Моя любимая Саша. Что больше обескуражило тебя: что я – автор книги, и через неё обращаюсь к тебе, или то, что я назвал тебя любимой, хотя прежде не говорил тебе этого? Знаю, что ты уже давно не моя и что ты всегда выходила из себя из-за «Шурки», но я здесь назвал тебя так лишь только для того, чтобы в лишний раз попросить у тебя прощение. Когда ты, удалив меня из всех мессенджеров и соцсетей, удалила меня из своей жизни, ты не оставила ни единого шанса объясниться, а мне есть что сказать тебе, Саша. Так что эта глава будет полностью обращена к тебе. Да простят меня немногочисленные читатели, осмелившиеся прочесть мою историю. А Игорь Борисович не обидится, подождёт до следующей главы.

Сашенька, за десять месяцев я хорошо изучил тебя и твоих тараканов, до сих пор помню все твои привычки, и это вселяет в меня уверенность, что ты откроешь и прочтёшь эту книгу. Признаюсь, были у тебя странные «заскоки» – как ты их называла, – которые меня жутко напрягали. Например, я никогда не понимал и до сих пор не представляю, как можно каждые выходные тратить на шоппинг. Но даже в тех, наших с тобой походах за покупками ты умела находить компромиссы, поэтому всегда последним магазином в твоём списке неизменно оказывался книжный. Не знаю как у тебя (и уже не узнаю) получалось так тонко чувствовать меня, учитывать мои взгляды и всегда, абсолютно всегда идти мне навстречу. Даже мои интересы, которые были выше тебя – а ты это знала, но терпела, согласившись быть третьей, – ты сделала своими. Так, благодаря этому (точнее, вопреки), в твоей жизни появились книги и футбол. Конечно же, они были и до меня, но только со мной «непозволительная трата времени» и «бестолковая беготня по полю» обрели смысл. Не поверишь, но я до сих пор помню, как ты сказала однажды: «Любовь к футболу и книгам – это бонус за любовь к тебе. Три в одном, как кофе». Но ты вовремя сменила сублимированную бурду на натуральный. Хотя нет – поздно. И теперь тебе нет нужды любить футбол, и ты наверняка давно утратила всякий интерес к этой (пусть и номер один в мире) игре, ведь от того, что ты научилась отличать аут от углового, нет никакой пользы, но книги, верю я, остались с тобой навсегда, иначе нет никакого смысла в этой главе. Ты была идеальным компенсатором, а я…а я был последней эгоистичной мразью.

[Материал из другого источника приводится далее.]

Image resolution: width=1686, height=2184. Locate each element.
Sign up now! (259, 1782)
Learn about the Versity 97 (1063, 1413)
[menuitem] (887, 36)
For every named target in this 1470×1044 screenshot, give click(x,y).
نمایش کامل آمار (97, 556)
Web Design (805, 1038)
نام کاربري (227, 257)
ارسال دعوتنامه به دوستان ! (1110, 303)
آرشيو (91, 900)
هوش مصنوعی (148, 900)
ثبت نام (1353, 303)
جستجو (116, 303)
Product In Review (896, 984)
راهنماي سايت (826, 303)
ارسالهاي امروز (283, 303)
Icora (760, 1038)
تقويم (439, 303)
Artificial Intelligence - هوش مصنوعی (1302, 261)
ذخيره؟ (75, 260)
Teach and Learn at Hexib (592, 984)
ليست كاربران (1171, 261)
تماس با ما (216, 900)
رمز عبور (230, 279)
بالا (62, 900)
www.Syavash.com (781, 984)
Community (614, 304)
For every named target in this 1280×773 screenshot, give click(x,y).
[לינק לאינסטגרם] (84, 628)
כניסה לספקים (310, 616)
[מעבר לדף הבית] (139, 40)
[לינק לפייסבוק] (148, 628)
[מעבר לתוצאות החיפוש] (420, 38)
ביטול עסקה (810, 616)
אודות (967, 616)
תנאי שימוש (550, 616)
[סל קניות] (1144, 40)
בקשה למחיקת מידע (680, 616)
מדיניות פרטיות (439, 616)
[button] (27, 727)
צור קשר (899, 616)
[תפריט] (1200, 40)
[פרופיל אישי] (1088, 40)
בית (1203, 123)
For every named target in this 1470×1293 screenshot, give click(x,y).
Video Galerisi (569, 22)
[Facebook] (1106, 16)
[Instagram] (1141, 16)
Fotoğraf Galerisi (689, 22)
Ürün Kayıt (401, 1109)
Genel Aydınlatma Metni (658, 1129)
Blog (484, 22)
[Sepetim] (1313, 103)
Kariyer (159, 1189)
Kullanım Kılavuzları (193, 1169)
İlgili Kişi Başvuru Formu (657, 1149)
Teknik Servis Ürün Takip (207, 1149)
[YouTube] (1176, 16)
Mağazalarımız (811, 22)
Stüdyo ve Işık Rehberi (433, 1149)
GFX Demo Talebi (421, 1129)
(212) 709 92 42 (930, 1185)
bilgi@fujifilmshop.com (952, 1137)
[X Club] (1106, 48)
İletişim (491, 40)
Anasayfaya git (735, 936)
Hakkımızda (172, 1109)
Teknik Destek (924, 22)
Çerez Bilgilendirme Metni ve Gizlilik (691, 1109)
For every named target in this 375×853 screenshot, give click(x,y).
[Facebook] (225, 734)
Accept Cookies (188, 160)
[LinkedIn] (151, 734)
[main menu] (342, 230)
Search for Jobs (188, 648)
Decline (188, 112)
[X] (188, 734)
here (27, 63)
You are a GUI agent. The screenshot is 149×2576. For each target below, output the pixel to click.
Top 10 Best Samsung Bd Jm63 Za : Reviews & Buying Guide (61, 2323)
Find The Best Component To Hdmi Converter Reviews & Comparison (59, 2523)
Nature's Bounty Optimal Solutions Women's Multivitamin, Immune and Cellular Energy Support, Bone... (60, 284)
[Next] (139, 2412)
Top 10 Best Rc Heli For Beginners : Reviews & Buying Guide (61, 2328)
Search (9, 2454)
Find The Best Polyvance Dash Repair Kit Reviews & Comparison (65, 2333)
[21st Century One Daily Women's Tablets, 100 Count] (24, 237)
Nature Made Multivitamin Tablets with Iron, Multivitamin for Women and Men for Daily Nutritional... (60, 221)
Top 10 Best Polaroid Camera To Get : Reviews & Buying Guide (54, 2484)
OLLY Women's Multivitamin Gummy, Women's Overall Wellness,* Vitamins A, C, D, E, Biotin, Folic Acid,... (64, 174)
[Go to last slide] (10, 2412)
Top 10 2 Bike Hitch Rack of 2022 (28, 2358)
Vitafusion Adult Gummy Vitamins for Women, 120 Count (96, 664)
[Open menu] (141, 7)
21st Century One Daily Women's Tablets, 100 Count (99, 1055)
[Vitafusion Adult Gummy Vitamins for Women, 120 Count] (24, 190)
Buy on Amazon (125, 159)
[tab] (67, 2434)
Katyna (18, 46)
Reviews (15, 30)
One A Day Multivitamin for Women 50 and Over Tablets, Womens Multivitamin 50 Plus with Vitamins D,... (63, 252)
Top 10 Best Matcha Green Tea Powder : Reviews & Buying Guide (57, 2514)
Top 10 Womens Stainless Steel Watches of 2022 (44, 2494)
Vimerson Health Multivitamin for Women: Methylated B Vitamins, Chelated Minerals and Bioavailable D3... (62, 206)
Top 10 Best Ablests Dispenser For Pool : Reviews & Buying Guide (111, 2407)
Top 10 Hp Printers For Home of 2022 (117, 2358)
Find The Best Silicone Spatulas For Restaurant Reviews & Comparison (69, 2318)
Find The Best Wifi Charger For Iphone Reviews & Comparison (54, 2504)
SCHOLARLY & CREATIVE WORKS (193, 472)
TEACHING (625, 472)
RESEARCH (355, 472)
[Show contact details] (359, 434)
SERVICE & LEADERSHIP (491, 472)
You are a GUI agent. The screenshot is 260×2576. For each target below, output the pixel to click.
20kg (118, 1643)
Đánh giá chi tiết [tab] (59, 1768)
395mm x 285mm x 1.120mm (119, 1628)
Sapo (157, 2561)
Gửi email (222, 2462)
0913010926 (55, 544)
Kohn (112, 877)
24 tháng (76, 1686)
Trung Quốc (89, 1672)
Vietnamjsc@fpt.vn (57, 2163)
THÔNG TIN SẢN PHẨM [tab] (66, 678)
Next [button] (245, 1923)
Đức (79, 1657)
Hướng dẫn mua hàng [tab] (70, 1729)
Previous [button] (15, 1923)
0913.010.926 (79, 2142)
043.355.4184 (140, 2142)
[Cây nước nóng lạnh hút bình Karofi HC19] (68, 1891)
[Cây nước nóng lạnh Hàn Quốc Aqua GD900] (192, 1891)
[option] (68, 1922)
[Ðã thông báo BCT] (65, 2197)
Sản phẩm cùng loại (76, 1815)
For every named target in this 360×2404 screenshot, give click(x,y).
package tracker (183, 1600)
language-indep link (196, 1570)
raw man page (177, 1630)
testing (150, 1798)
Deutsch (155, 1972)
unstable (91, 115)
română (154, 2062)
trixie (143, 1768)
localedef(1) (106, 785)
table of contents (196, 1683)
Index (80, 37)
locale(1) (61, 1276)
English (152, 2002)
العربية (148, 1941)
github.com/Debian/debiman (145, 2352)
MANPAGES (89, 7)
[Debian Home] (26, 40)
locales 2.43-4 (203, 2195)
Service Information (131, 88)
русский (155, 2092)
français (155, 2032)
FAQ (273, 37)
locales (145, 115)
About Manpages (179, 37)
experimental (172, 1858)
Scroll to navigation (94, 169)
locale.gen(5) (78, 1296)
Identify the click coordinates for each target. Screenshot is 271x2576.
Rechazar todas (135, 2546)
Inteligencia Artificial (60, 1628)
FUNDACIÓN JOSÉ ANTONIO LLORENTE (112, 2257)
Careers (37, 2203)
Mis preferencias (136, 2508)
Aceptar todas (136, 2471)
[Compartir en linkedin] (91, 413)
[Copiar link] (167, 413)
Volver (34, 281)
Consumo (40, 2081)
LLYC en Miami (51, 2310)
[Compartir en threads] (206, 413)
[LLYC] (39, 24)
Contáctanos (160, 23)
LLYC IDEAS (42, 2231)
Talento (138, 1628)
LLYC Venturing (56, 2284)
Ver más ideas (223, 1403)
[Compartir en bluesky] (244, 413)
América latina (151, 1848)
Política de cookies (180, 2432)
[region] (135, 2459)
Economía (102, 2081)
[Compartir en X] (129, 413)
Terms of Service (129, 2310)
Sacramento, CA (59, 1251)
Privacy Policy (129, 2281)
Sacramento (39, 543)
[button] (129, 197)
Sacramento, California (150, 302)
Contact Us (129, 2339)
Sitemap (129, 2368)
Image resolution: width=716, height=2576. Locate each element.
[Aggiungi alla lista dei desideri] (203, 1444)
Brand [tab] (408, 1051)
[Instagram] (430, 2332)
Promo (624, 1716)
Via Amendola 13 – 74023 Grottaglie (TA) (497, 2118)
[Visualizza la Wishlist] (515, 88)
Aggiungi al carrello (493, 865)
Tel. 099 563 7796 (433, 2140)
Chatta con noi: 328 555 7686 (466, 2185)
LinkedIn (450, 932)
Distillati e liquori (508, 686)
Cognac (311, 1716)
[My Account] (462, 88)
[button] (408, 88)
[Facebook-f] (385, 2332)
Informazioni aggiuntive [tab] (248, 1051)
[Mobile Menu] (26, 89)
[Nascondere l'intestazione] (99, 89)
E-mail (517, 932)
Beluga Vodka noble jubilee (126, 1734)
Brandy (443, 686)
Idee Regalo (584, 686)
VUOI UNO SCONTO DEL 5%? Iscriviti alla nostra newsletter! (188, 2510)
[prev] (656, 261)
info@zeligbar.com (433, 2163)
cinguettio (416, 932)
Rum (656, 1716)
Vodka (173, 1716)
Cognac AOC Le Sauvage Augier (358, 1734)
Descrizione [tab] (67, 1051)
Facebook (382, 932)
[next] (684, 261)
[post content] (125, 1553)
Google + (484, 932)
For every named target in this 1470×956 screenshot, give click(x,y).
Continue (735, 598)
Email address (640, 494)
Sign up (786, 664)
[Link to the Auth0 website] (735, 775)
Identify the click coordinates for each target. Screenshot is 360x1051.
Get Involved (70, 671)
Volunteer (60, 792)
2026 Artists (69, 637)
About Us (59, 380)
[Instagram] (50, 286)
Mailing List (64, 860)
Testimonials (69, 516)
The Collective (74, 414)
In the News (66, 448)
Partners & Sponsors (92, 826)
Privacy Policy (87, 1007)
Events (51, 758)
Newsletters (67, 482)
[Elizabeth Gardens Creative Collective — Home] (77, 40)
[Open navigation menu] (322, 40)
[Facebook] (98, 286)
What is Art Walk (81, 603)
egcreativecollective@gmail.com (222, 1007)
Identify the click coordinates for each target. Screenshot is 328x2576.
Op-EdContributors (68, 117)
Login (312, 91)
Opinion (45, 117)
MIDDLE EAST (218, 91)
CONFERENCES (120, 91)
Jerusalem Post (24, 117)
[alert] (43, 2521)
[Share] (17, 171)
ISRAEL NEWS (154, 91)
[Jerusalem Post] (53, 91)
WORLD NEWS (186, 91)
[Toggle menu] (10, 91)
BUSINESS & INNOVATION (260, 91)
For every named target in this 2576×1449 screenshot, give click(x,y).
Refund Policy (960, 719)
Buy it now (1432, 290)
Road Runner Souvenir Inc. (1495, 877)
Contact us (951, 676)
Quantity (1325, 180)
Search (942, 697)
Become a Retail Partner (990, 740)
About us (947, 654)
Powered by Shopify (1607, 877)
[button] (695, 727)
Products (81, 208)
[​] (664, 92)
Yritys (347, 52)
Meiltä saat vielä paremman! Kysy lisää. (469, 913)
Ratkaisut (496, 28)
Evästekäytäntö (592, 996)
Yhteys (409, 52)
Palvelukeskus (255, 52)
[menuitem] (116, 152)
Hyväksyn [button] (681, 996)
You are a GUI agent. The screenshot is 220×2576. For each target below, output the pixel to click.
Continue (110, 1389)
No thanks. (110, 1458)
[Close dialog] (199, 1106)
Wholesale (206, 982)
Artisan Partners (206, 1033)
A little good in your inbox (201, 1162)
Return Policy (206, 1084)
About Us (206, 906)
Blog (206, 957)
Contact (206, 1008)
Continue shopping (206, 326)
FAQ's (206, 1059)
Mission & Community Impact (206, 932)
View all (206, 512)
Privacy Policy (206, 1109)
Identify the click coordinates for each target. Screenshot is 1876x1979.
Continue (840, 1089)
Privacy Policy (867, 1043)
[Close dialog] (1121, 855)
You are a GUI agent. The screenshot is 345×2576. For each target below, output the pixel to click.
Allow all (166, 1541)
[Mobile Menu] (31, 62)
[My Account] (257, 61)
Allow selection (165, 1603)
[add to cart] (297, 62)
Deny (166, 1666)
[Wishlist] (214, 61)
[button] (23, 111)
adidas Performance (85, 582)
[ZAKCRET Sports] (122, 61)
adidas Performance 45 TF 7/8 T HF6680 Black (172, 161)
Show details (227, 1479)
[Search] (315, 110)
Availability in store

Сашенька, помнишь тот билборд на Аранской – «Асалода чытання» с изображёнными на нём бабушкой и дедушкой? Конечно, помнишь, если только намеренно не забыла кусочек нашей совместной жизни. А я даже если бы хотел забыть, то не смог бы. Память предательски говорит на языке ассоциаций, и стоит мне где-нибудь в Минске завидеть «асалоду чытання», как тут же всплывает наша Аранская, холодный зимний вечер и твои влюблённые глаза, глядящие на старичков на билборде, и говорящие уста: «Это мы с тобой в старости. Ты будешь мне читать Андруся Горвата, а я испытывать асалоду», – к тому времени я уже плотно подсадил тебя на белорусских современников. Я тогда, отвернувшись, смотрел на трубы второй ТЭЦ, торчащие точно свечи из канделябра, и многозначительно молчал. Потому что не мог планировать дальше, чем на неделю. Потому что в своём будущем не видел тебя. Тебя волновало «наше» будущее, ты ненавязчиво интересовалась, я же иногда отвечал, превращая всё в шутку, но чаще – делал тебе больно.

«Любимая! Я мучил вас, у вас была тоска в глазах усталых…» Сашенька, конечно же, ты до сих помнишь эти пропитанные желчью слова, декламированные мною десятки раз, особенно когда я хотел тебя позлить. За что я злился на тебя? За доброту твою, за снисхождение. За то, что терпела мои капризы. Я же неудержимо стремился причинить тебе боль, посильнее ужалить за добро. И потому Есенин стал эффективным орудием мщения: я брал его в руки, открывал двести пятьдесят первую страницу и с выражением, которому позавидовал бы сам Безруков, читал «Письмо к женщине». И как мне легко давалось это слово «любимая», и как тяжело – тебе, потому что прекрасно знала, что я тебя не любил и даже не пытался делать вид. Умолкал только тогда, когда твои по-настоящему усталые глаза становились влажными. Сашенька, прости меня. Собственное ничтожество заставляло мучить тебя, заставляло всё делать вопреки, не желая понимать и принимать, что искреннее чувство постепенно овладевало моим каменным сердцем. В конечном счёте ты приняла правильное решение – оставить меня. Наедине со своим эго. Наедине со своей неликвидной любовью.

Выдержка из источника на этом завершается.